→ PROBLEM TO WORK ON
Copy out only the lines running from the one that contains "This screenshot has width=1456, height=819." through the end of the listing. Pictures stay out.

→ AVAILABLE RECORDS
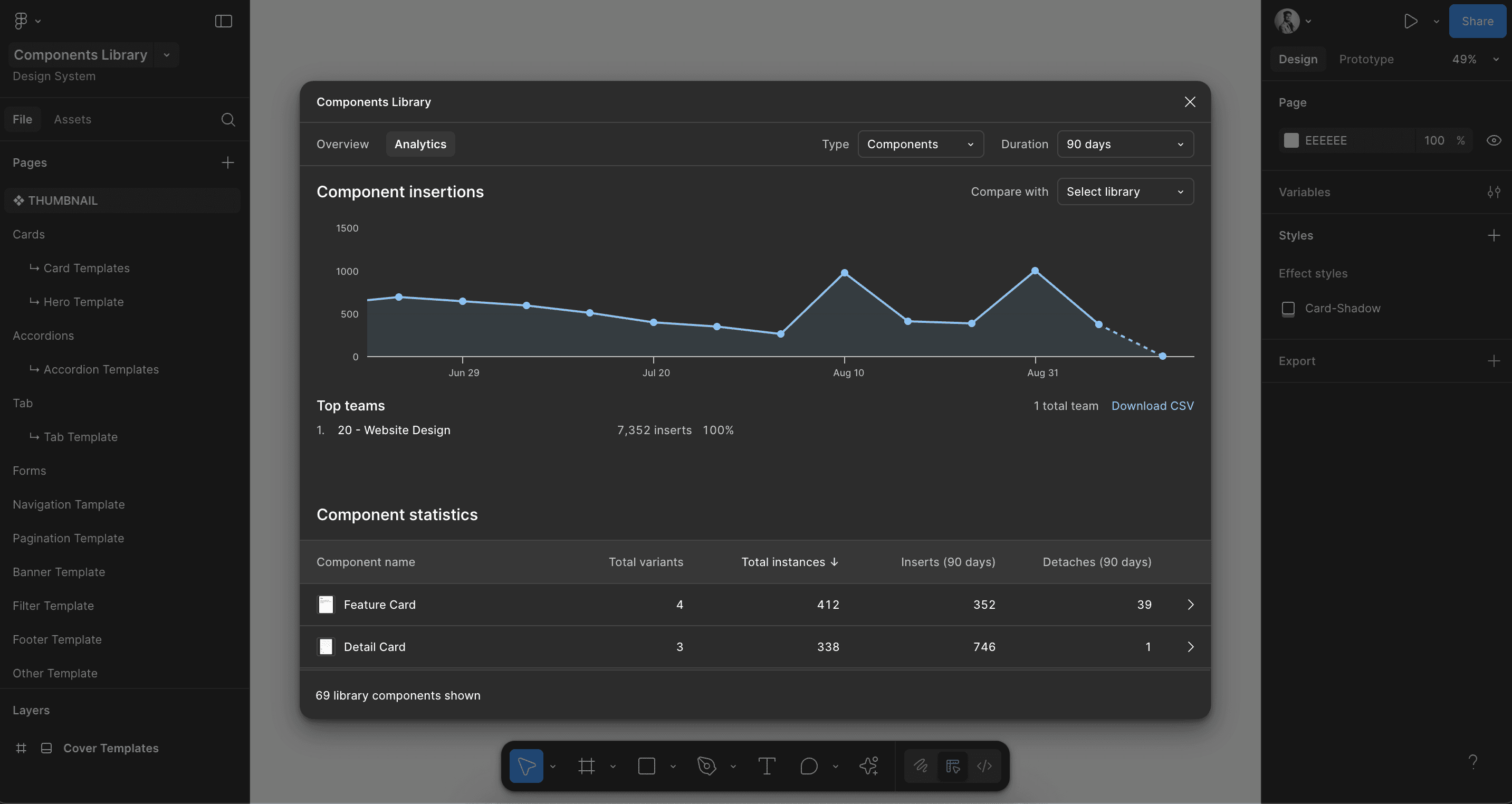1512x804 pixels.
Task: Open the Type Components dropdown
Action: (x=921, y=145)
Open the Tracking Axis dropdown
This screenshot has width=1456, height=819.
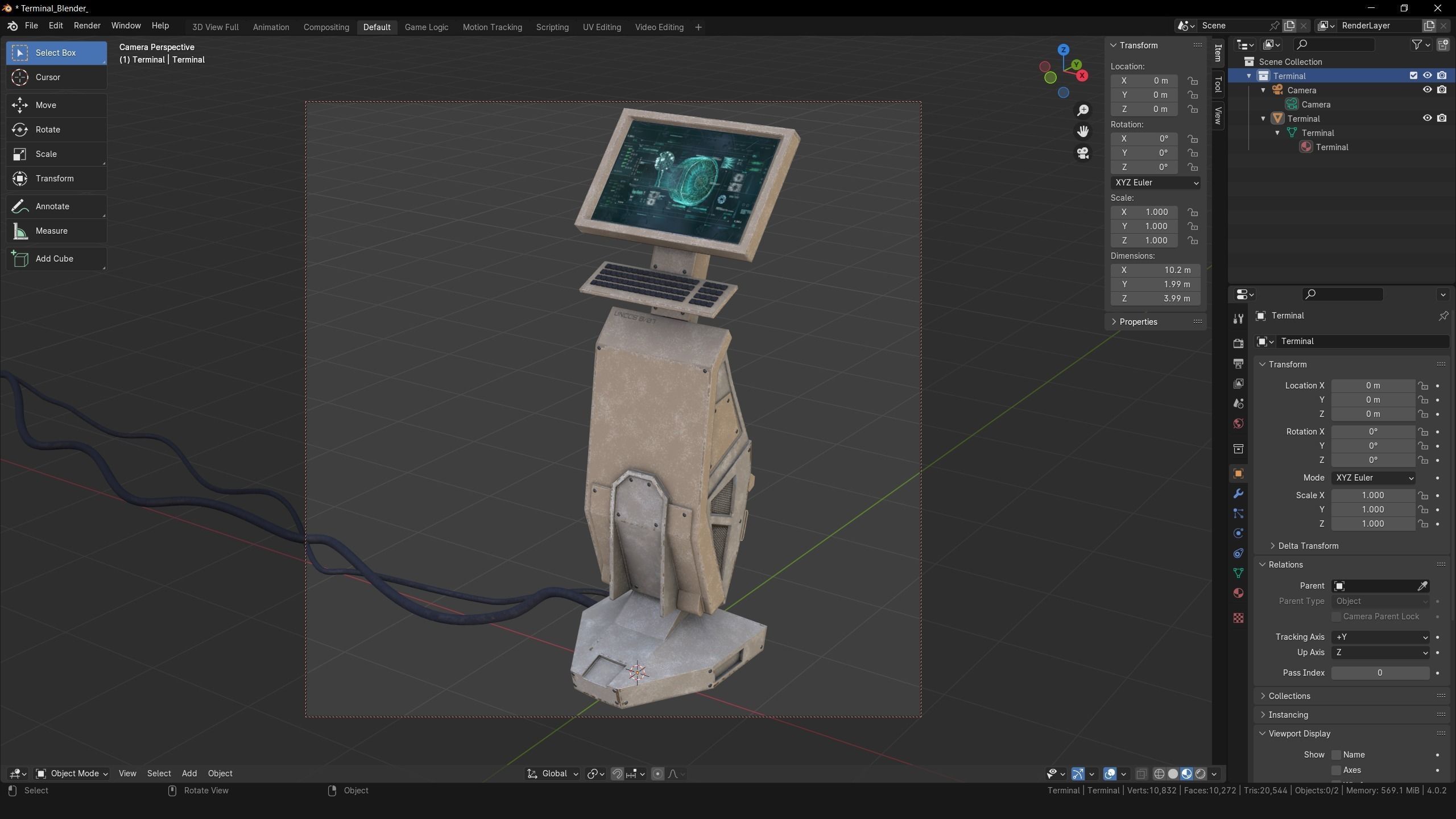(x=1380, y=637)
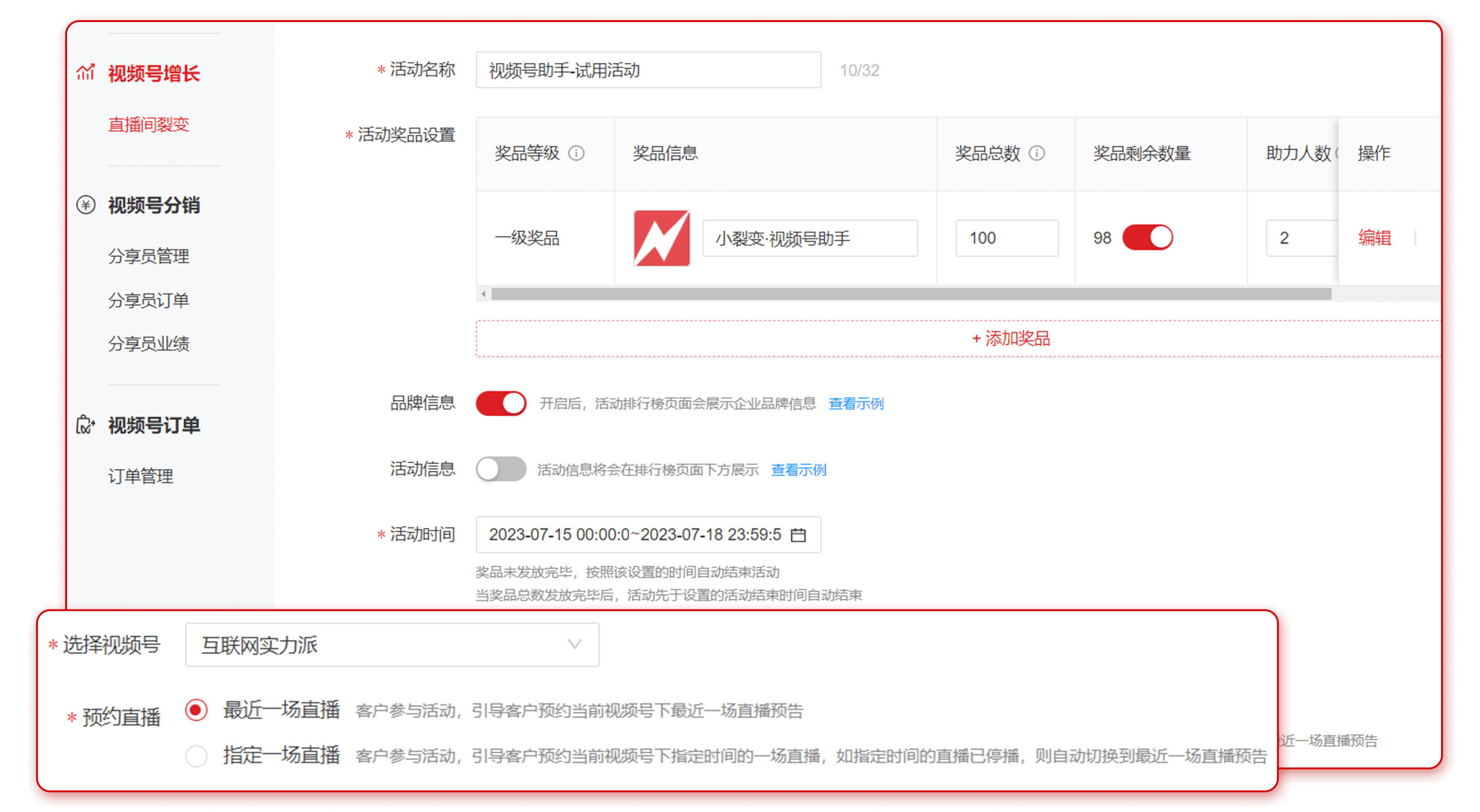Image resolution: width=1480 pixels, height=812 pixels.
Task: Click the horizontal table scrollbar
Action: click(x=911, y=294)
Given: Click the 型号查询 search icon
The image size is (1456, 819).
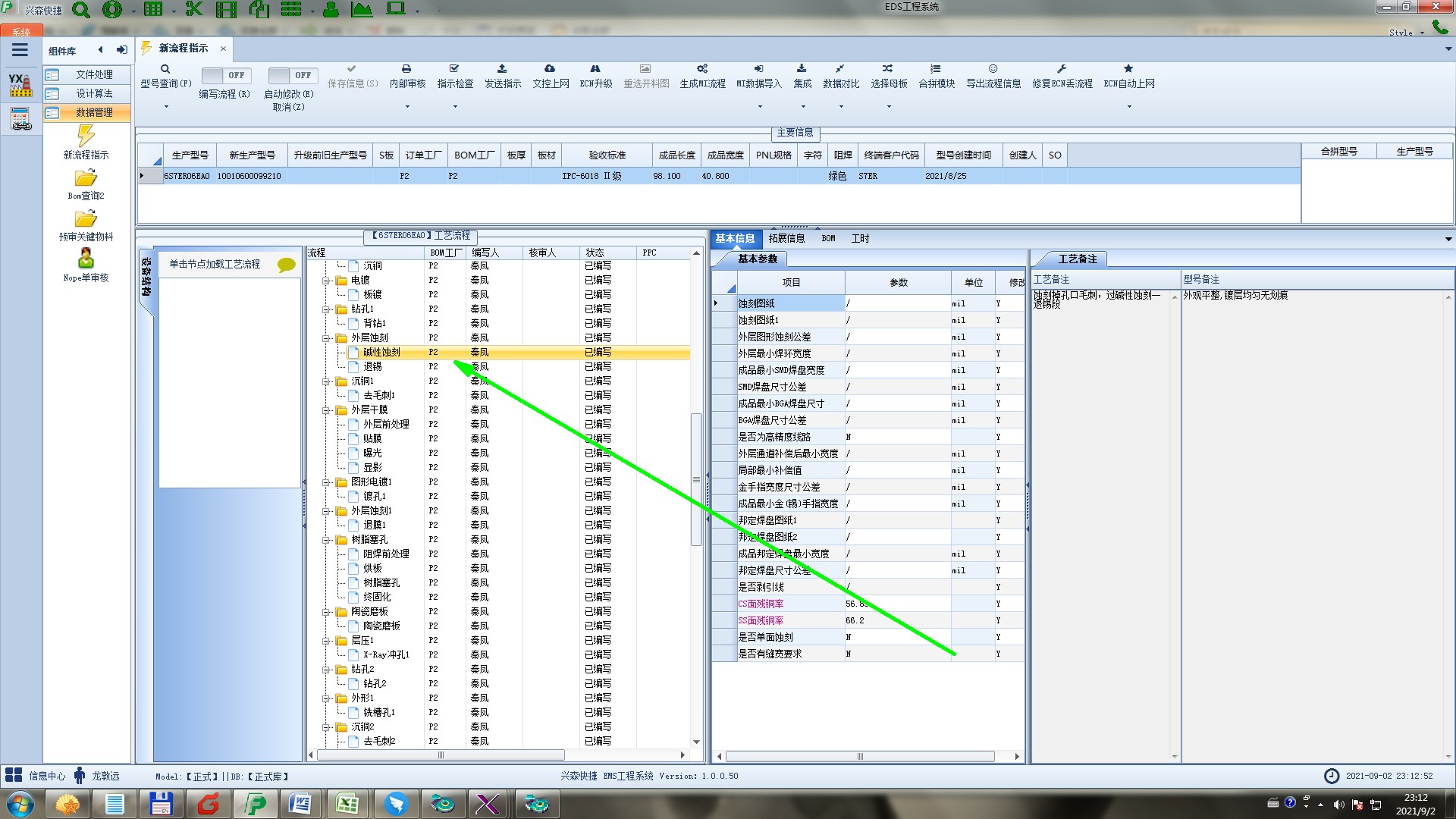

→ TASK SOLUTION
This screenshot has width=1456, height=819.
(x=1380, y=637)
Image resolution: width=1480 pixels, height=812 pixels.
Task: Click the horizontal table scrollbar
Action: click(x=911, y=294)
Given: Click the 型号查询 search icon
The image size is (1456, 819).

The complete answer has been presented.